On Managing Yourself
I'm excited to share thoughts on a great book I've read recently, HBR's "10 Must Reads on Managing Yourself", which also includes an interesting article "How Will You Measure Your Life?" by Clayton M. Christensen.
This book is a collection of brilliant ideas about how to manage ourselves better in work and life. I'll be discussing the main ideas and useful advice from each article in the book, including the special bonus article. This book has a lot to teach us, whether we're just starting out or already have years of experience. So, stick around and let's explore these lessons together!
Here are my takeaway points from the book. This thread is updated from time to time.
Updated: 21 May 2023
Self-Reflection and Purpose:
- Seek your own answers to vital questions about career happiness, enduring relationships, and integrity. Career satisfaction often comes not from monetary gain but from opportunities for growth, contribution, and recognition.
- Devote time to identify your life's purpose. Success in your profession is just one way to realize this purpose. Without a defined purpose, life can become hollow.
- Your personal time, energy, and talent are vital resources. How you distribute these fundamentally shape your life's strategy.
- Be mindful of the tendency to prioritize career over family.

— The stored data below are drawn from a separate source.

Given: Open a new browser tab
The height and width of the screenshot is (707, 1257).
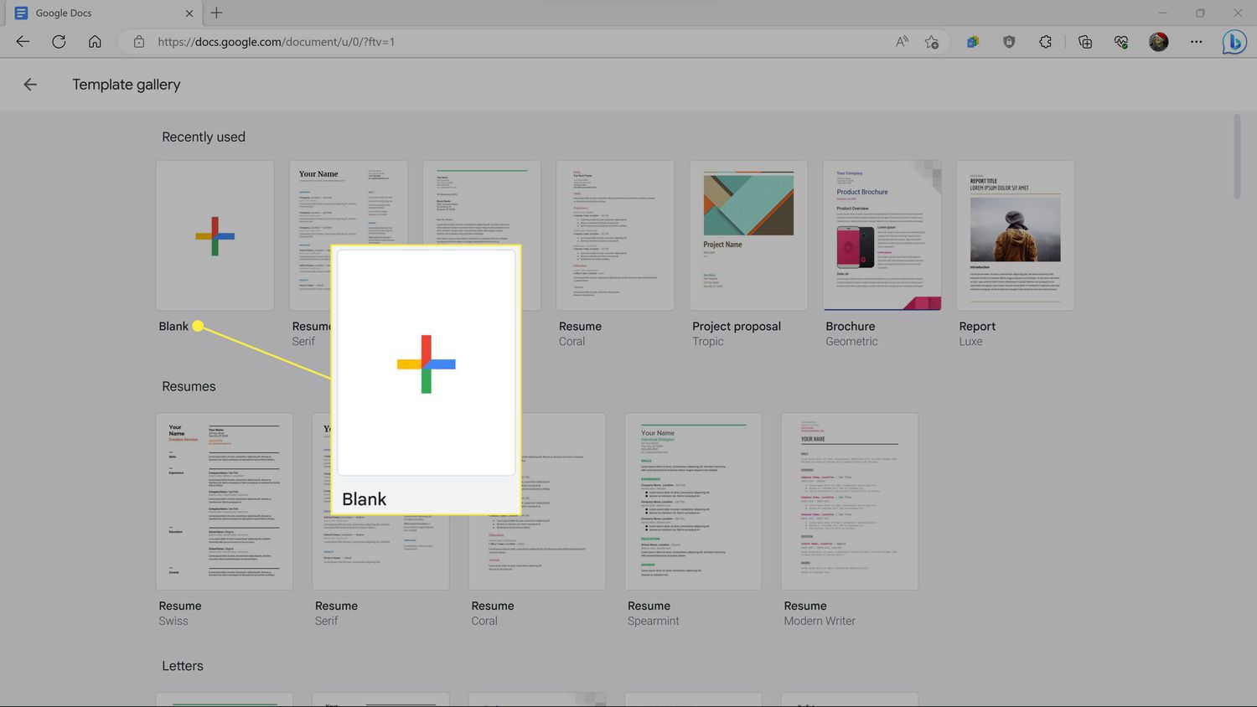Looking at the screenshot, I should [216, 13].
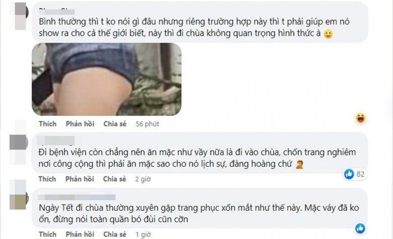Image resolution: width=393 pixels, height=239 pixels.
Task: Click the second commenter's blurred avatar
Action: [x=19, y=149]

Solid and nurturing relationships are a crucial source of happiness.
- Cultivate skills to foster collaboration.
- Culture provides a roadmap for addressing recurring problems and defines priorities. To instil self-esteem and confidence in our families, we must guide them towards success.
The "Marginal Costs" Mistake:
- Beware of justifying unethical behaviour with the marginal cost doctrine, which makes "just this once" seem innocuous.
- Upholding your principles all the time is more accessible than trying to do so most of the time. Refrain from falling into the "just this once" trap.
- Carry a sense of humility. If you believe you can learn from everyone, growth opportunities are boundless.
Choose the Right Yardstick:
- Focus not on your success but on your positive influence on others.
- Consider the metrics by which your life will be evaluated. Strive to live each day so that, in the end, your life will be deemed a success by these standards.